API Highlights
Government API Milestones and Great Examples
- ADLNET API Program - The API-based education program based out of DOD serves a model for all agencies with their work in communicating with the public about their API development. Few programs can rival the depth and conviviality with which these API producers blog about the design, technology, implementation, and use cases of their APIs.
- BroadbandMap.gov - The team behind BroadbandMap.gov adopted a true API-first model - beginning by building out a powerful suite of APIs and then building the website on top of their own APIs. This is the model for all projects to adopt.
- Census Bureau - The Census Bureau’s API program is notable for its solid incorporation of best practices. The team took the time to design a clean, comprehensive API that addressed real user needs, while still offering bulk data, a developer mailing list, ease of registration, and an app gallery. Furthermore, they continue to iterate and grow the available data calls based on analytics and real user feedback.
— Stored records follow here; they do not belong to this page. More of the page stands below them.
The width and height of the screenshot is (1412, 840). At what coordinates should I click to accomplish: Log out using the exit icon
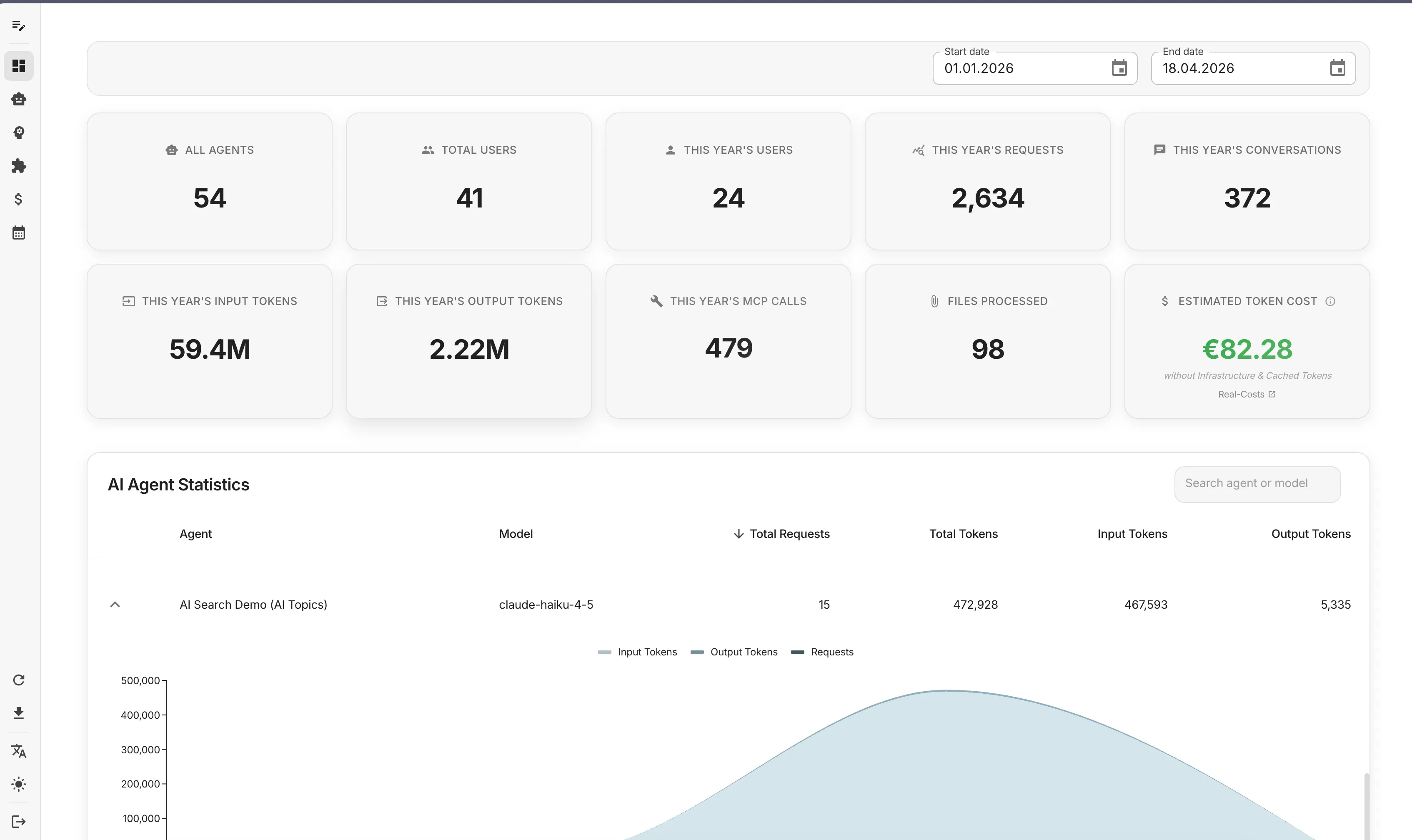pyautogui.click(x=19, y=821)
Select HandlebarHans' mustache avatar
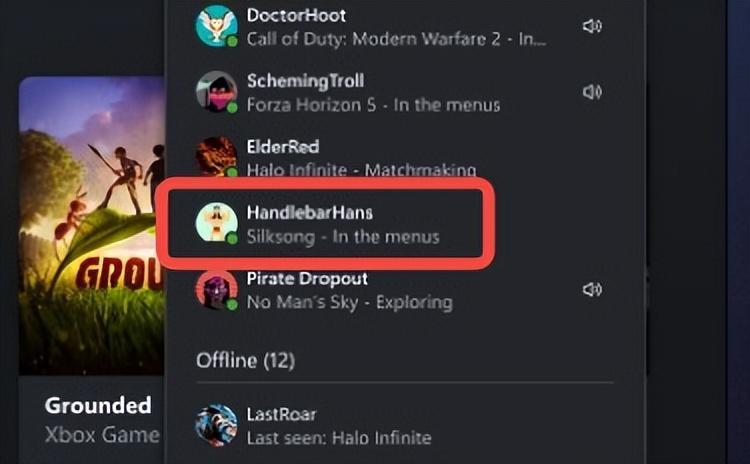 pyautogui.click(x=216, y=223)
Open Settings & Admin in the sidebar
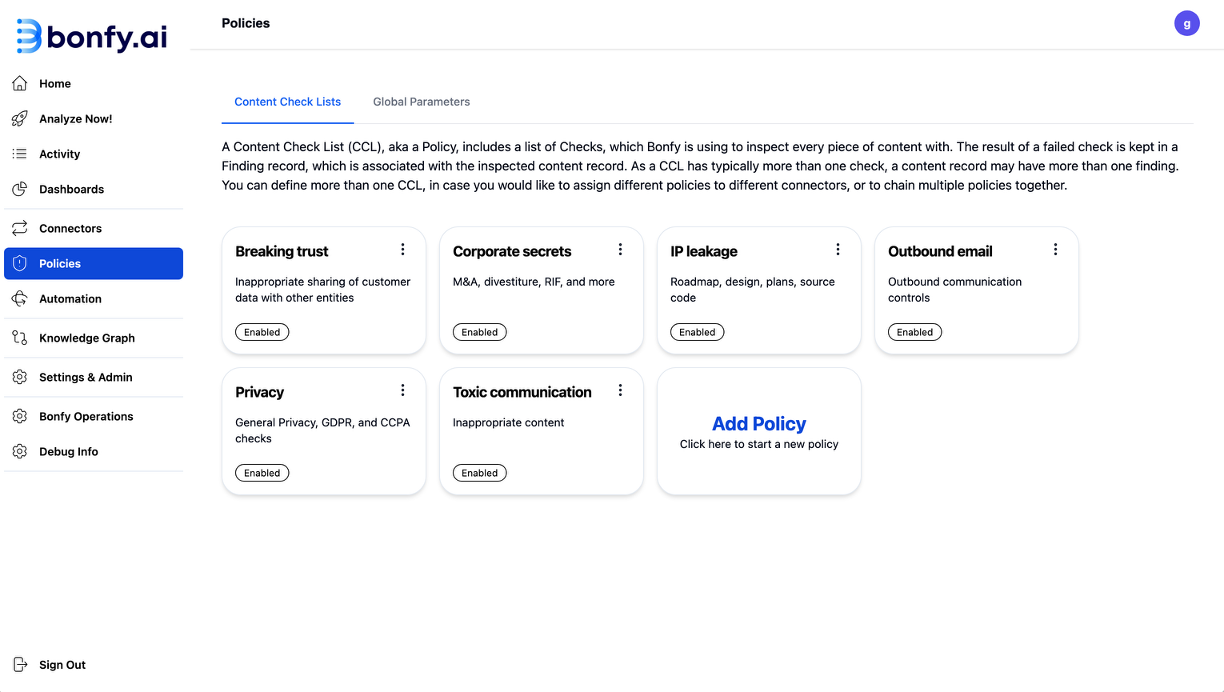Image resolution: width=1224 pixels, height=692 pixels. pyautogui.click(x=86, y=377)
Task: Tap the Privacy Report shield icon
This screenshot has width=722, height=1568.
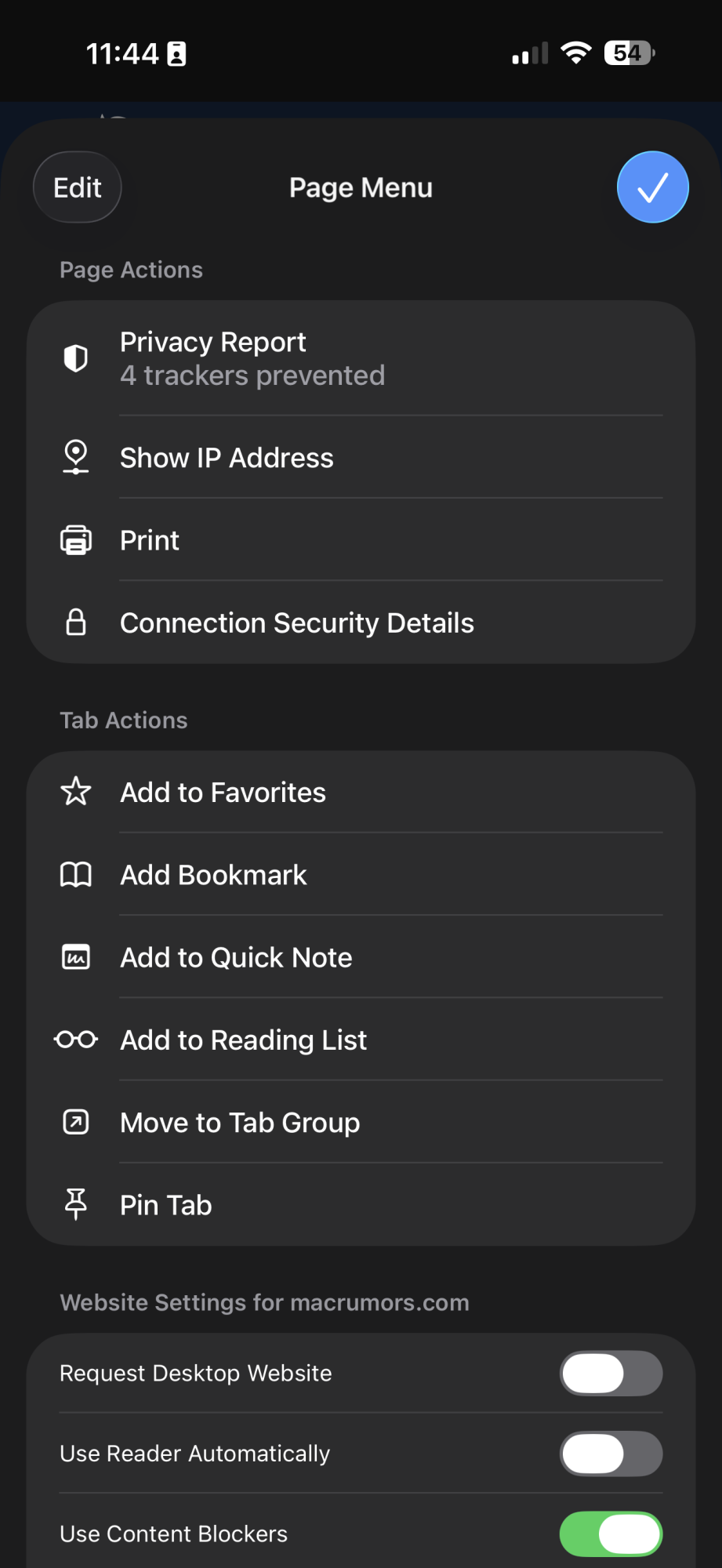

- Consumer Financial Protection Bureau - CFPB’s top-class API documentation not only serves their developers well, but is also opensourced in such a way that other agencies have been able to quickly repurpose and put it to use.
- Department of Health and Human Services - The data hub of HHS includes one of the most solid examples of developer outreach in the Federal government. In addition to making the disparate APIs from across the department more easily findable, HealthData.gov maintains a well-rounded developer experience, with plenty of developer-targeted blogging and ideation.
- Department of Labor - The Department of Labor maintains a single, integrated API program department-wide. By offering a clean, consistent endpoint to developers, Labor is able to then also provide more robust set of developer resources - including SDKs, code samples, FAQ, api key generation, and feedback forums.
- DigitalGov Search API - One of the most successful shared services in government, the DigitalGov Search product can be easily added to any site with a quick code snippet or can be integrated on a more sophisticated fashions using its search API. In addition, they have built and opensourced powerful APIs around USAJOBS and product recall data for better integration into site search but also so that anyone else can benefit from them.
- Federal Register - In addition to offering a reliable API to a fundamental dataset, the Federal Register also makes a point to consume the Regulations.gov API in FederalRegister.gov, creating a mashup that provides a better user experience.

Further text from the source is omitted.